## Problem details
Output every entry below exactly, without its pictures.

## Source data
*** Block opens ***

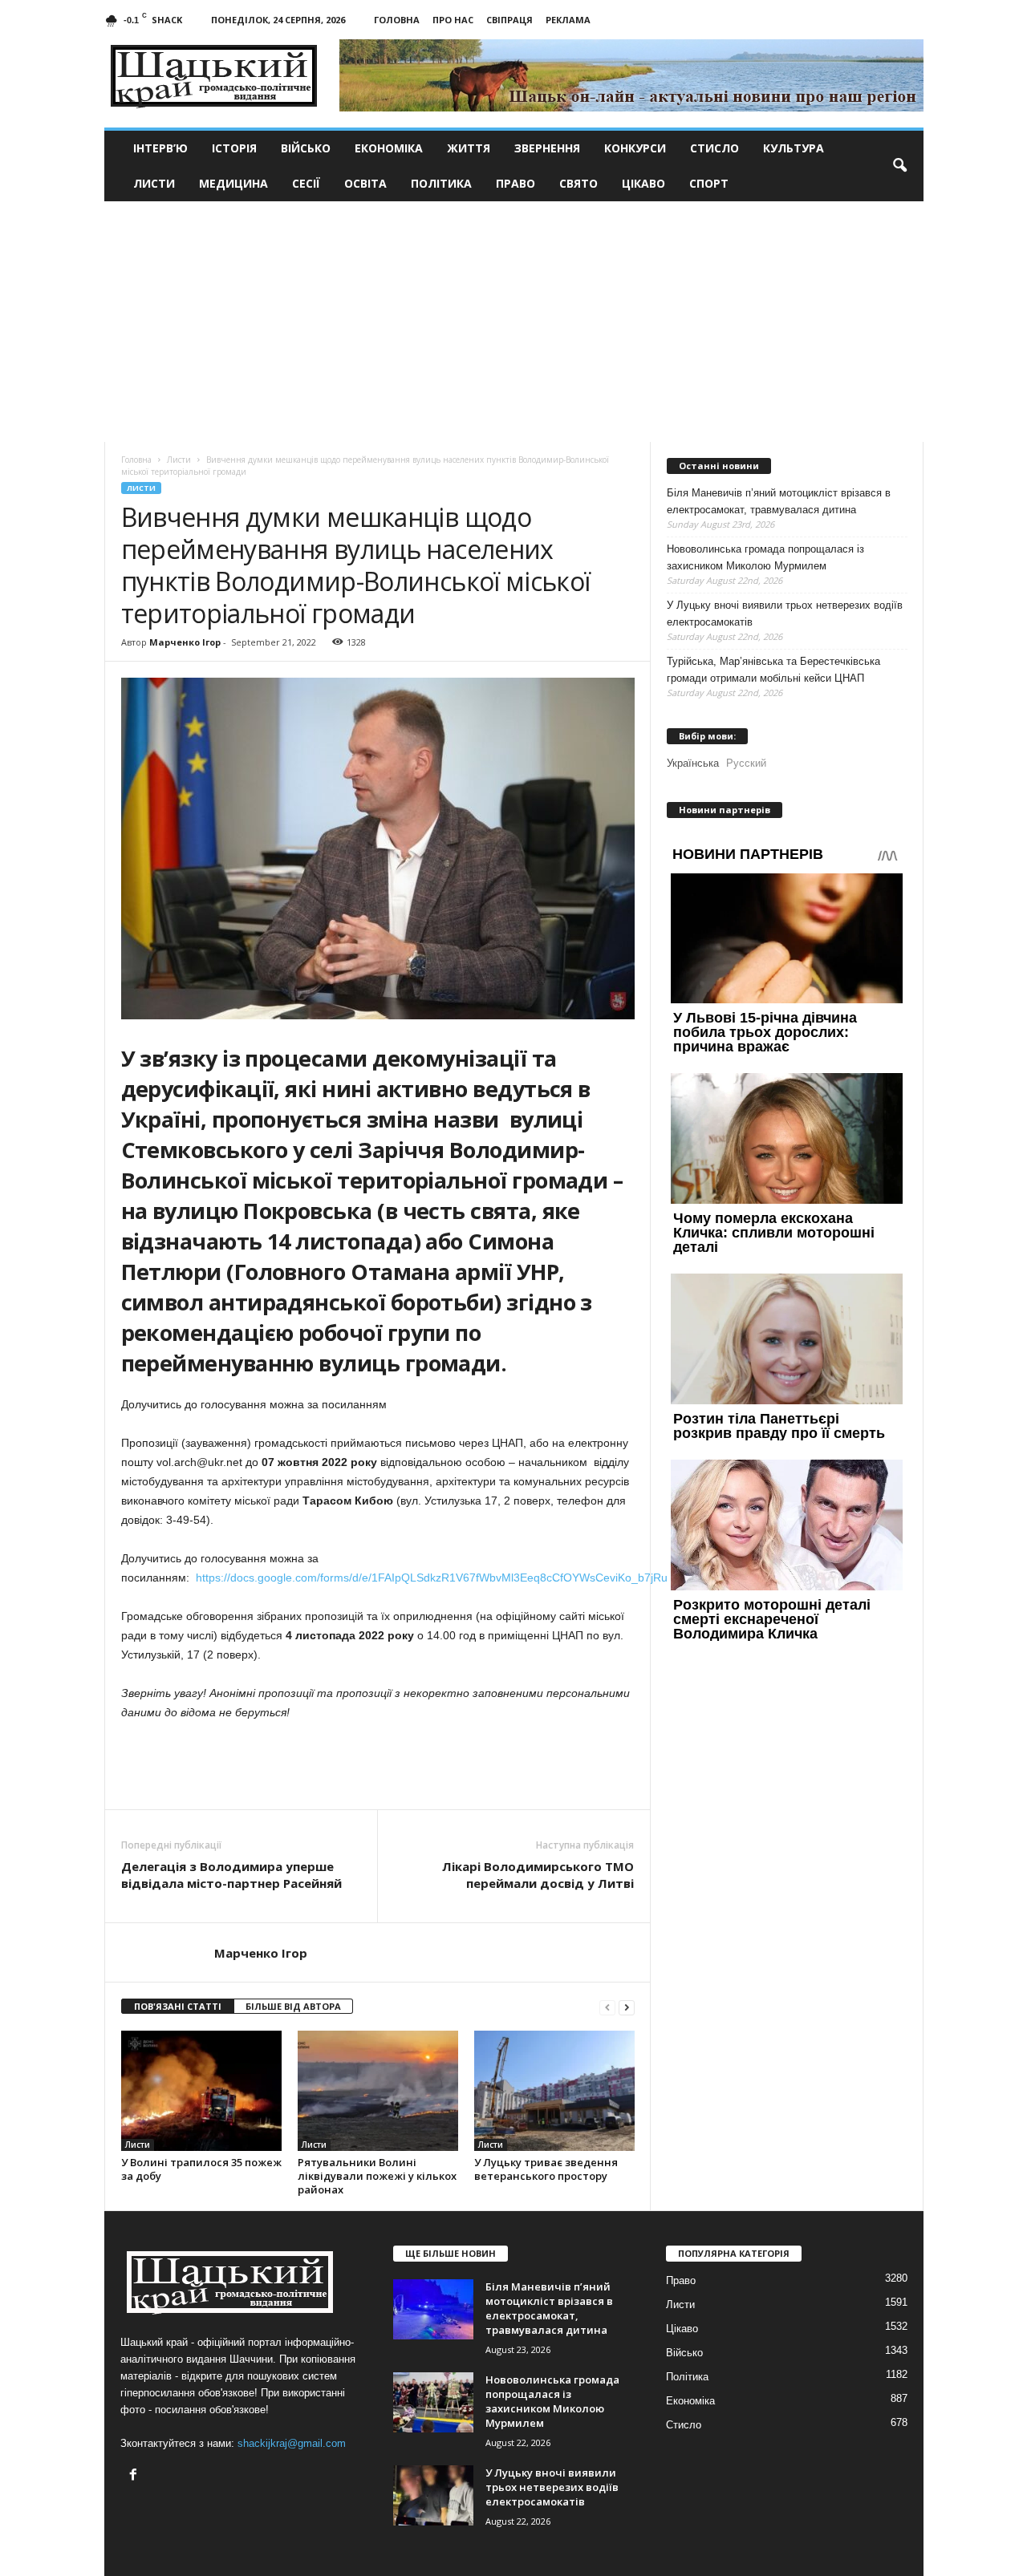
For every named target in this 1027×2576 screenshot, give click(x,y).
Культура (793, 148)
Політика (441, 183)
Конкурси (635, 148)
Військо (306, 148)
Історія (234, 148)
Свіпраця (509, 20)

*** Block closes ***

## Solution for this exercise
For every named target in this 1027×2576 screenshot, give click(x,y).
Культура (793, 148)
Політика (441, 183)
Конкурси (635, 148)
Військо (306, 148)
Історія (234, 148)
Свіпраця (509, 20)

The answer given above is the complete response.